Tranzwatching in Adelaide, South Australia.
An aspect of funding public transport, whether operations or infrastructure, that arises in Canada, Australia, USA, Germany etc is the triple layers of Government that occur in Federal systems. All these larger countries have a Federal Government, a State or Provincial Government and city government. Often cities pay relatively small proportions of the costs of public transport infrastructure and the "senior" governments foot the greater costs..
In Australia, State Governments rather than Federal Government appear to the biggest players in public transport and in most cases operate transit systems not only in the bigger cities, such as Perth, Sydney, Brisbane etc but also across the whole state. For example, NSW Transit operates buses and trains in (and tofro) Wollongong and Newcastle, not just Sydney.
This week the South Australia State Government (a State with less than half the population of NZ) announced it has allocated $5.2 million to the erection of 700 new bus shelters across the state.

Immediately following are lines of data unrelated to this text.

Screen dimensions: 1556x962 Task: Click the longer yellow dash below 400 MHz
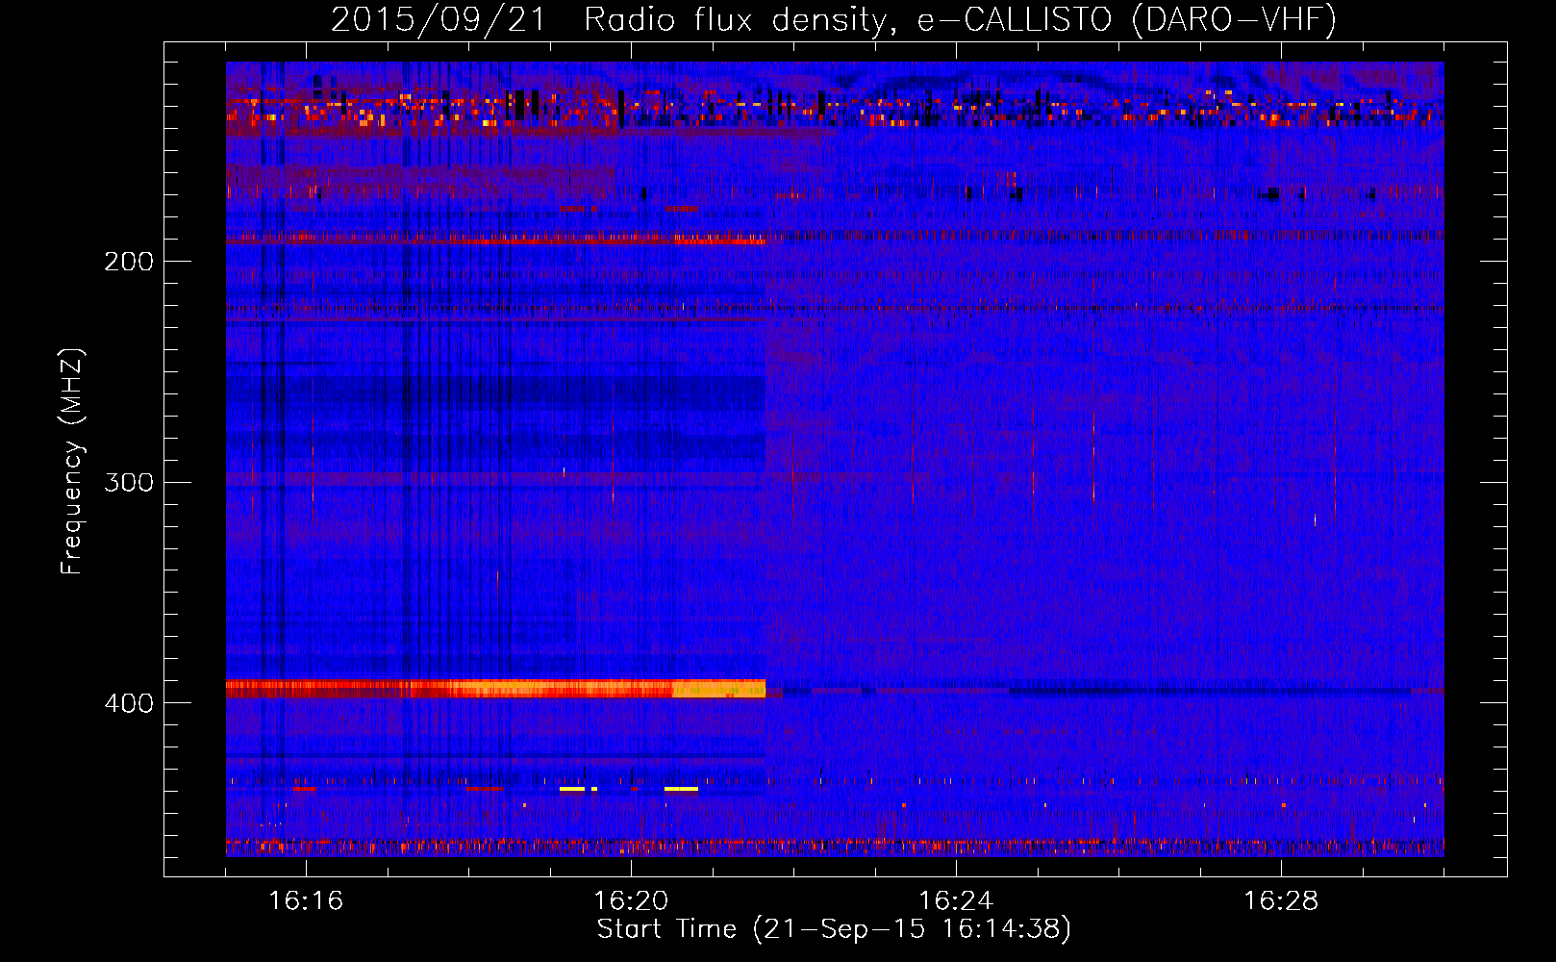pos(681,789)
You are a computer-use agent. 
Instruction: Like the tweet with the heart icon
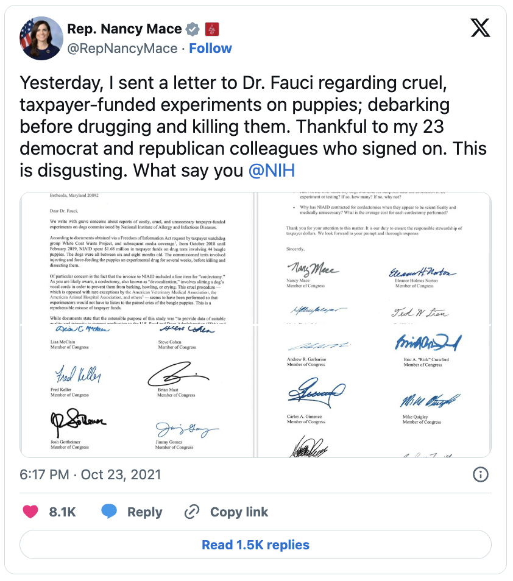pyautogui.click(x=30, y=512)
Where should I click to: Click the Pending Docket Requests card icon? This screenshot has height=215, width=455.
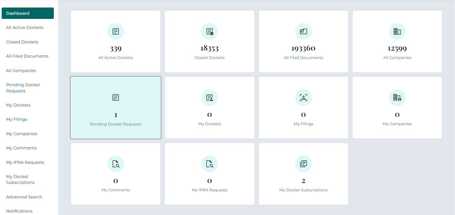(x=116, y=98)
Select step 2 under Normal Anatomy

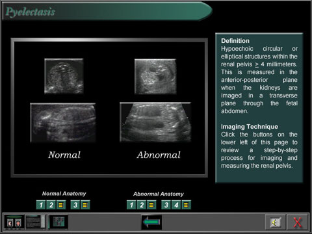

For New Zealand to achieve the same level of consistent, spread of public transport funding, or to be be in anyway competitive with Australian states, the country's central Government would need to be far more actively involved in setting and funding strategy and service quality frequency and benchmarks. In the New Zealand context, the state would set standards with the same commitment NZ Transport Agency recently gave to introducing fare box recovery benchmarks, whilst operation of services, as now, would be under the auspices of regional authorities and supply of services would come from contracted private operators successful in tender, or commercial operations.